Dass die Ungleichheit in Deutschland höher ausfällt als im europäischen Umfeld, beklagt die Bundesbank selber. Der Mittelwert der deutschen Haushaltsvermögen liegt mit 214.500 Euro so dramatisch weit weg vom Medianwert in Höhe von 60.400 Euro, dass die Klage von der Abkopplung weiter Teile der Gesellschaft durchaus berechtigt erscheint. Die untergräbt die Akzeptanz für unser Wirtschaftssystem, was sich dann auch im politischen Stimmverhalten niederschlägt.
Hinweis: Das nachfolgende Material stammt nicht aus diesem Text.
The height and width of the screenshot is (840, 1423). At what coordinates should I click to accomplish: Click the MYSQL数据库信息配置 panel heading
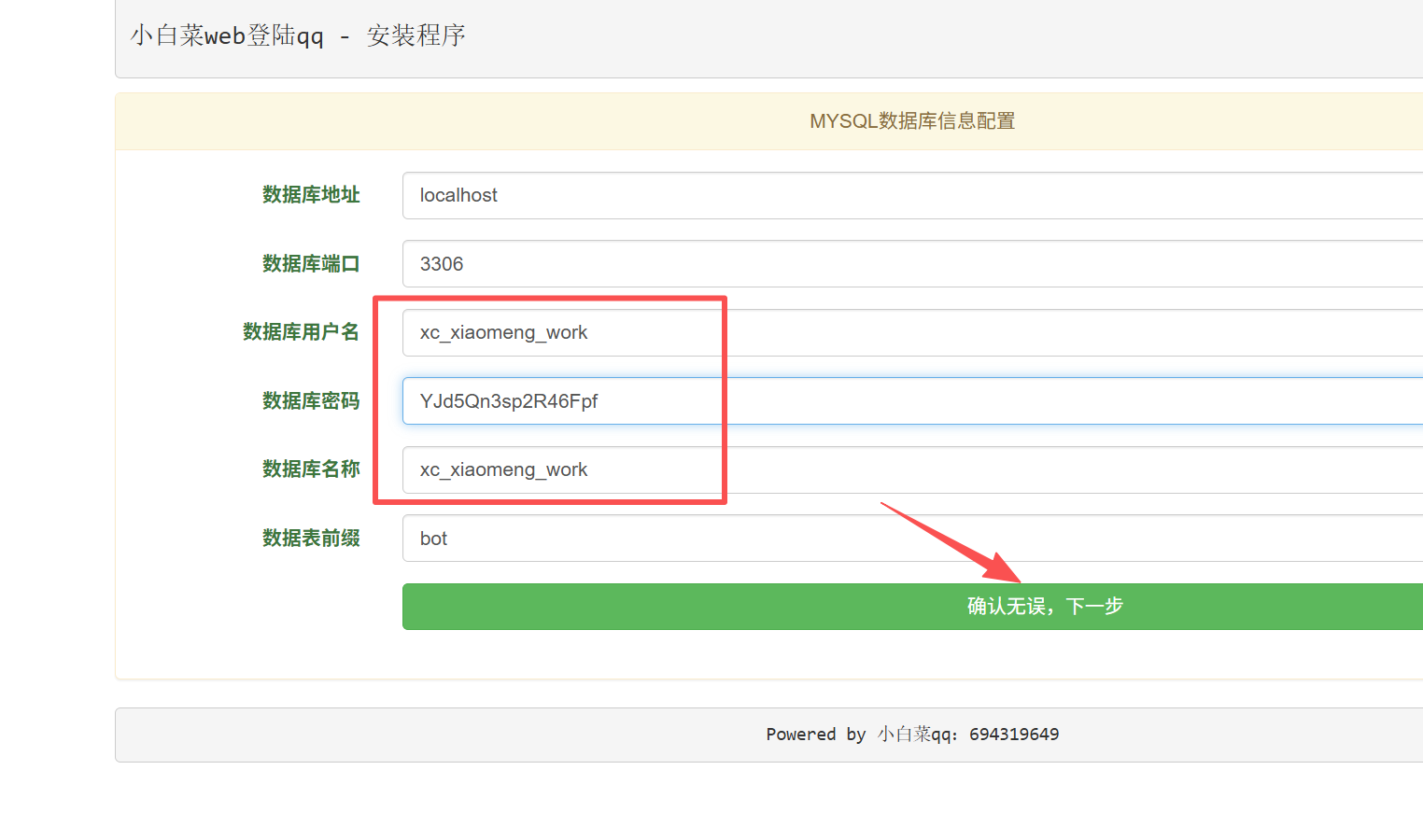coord(911,121)
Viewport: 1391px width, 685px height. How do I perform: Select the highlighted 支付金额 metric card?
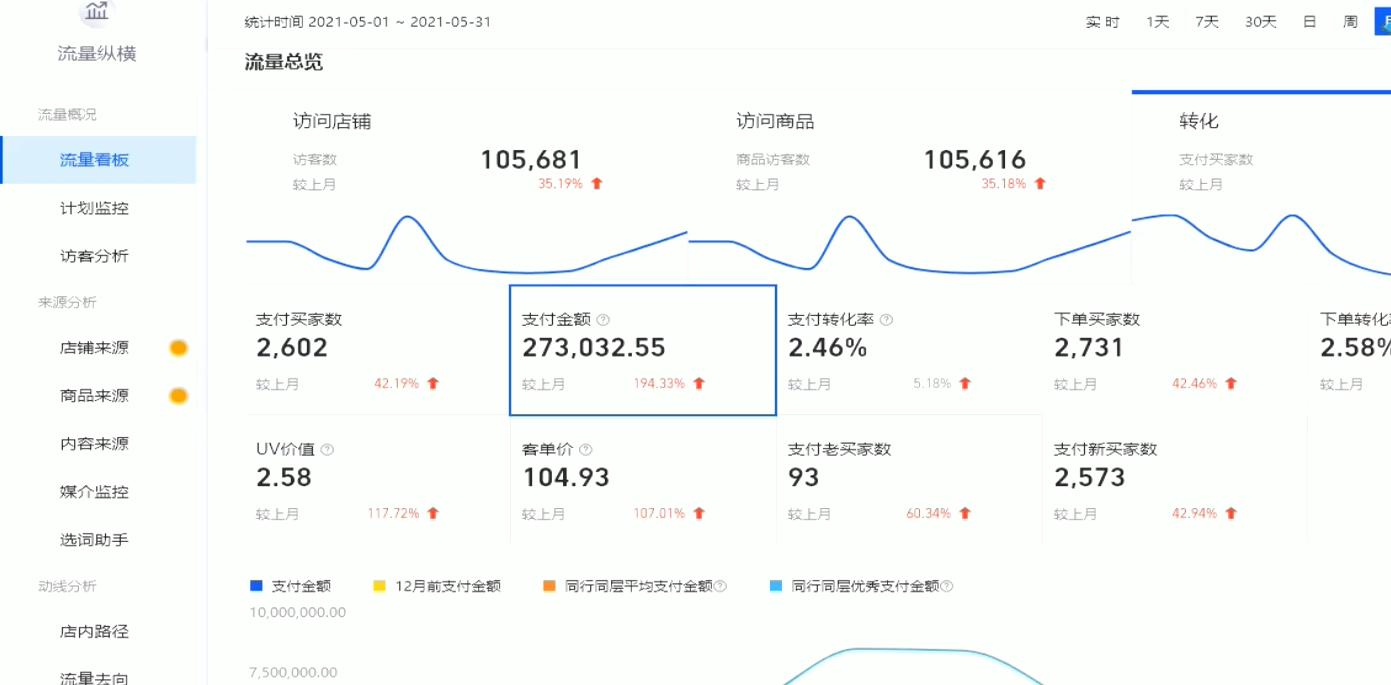[642, 349]
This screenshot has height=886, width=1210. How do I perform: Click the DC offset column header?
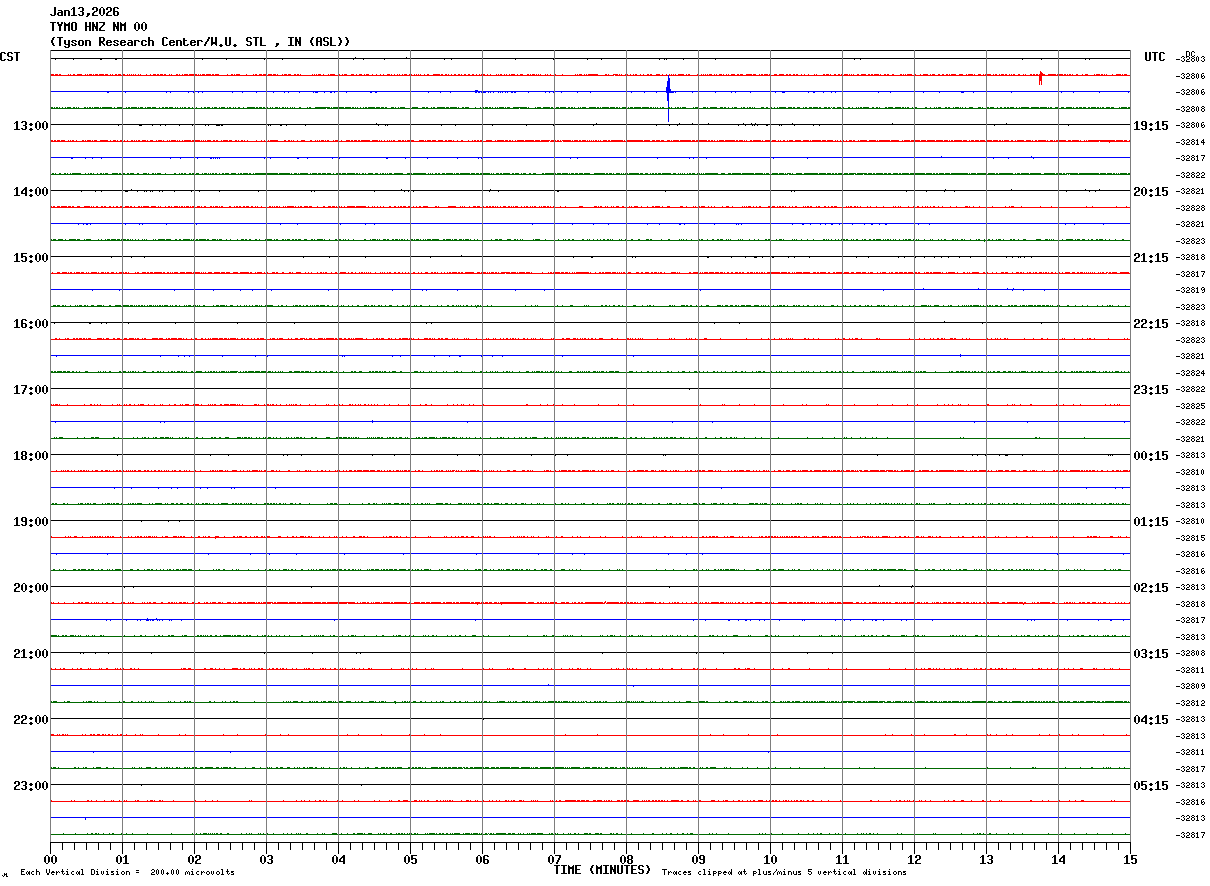coord(1190,54)
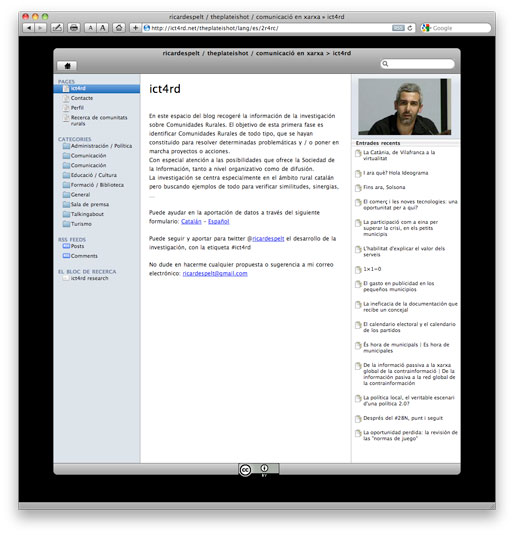Open the Sala de premsa category
514x535 pixels.
click(89, 204)
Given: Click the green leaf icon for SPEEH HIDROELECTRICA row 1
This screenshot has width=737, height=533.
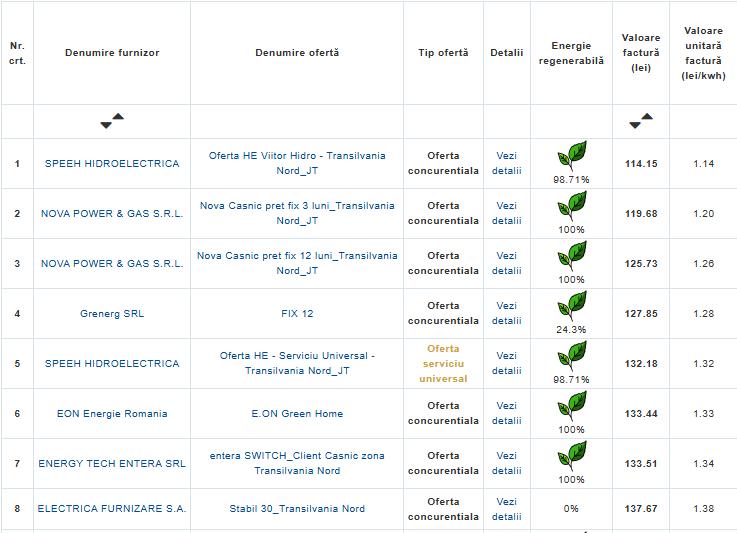Looking at the screenshot, I should [571, 156].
Eingedenk dessen sollten die Notenbanken den Umverteilungswirkungen ihrer Geldpolitik schon im eigenen Interesse künftig mehr Aufmerksamkeit schenken, als sie das bisher getan haben. Und die Politik muss sich mehr Gedanken über die Ursachen der Entwicklung machen, ohne gleich reflexhaft eine neue Umverteilungsdebatte vom Zaun zu brechen. Denn womöglich sind die treibenden Kräfte der Entwicklung nicht in einem Zuwenig an Umverteilung zu suchen, sondern vielmehr in einer verfehlten Bildungspolitik und einer zu großen Offenheit gegenüber Lobbyinteressen.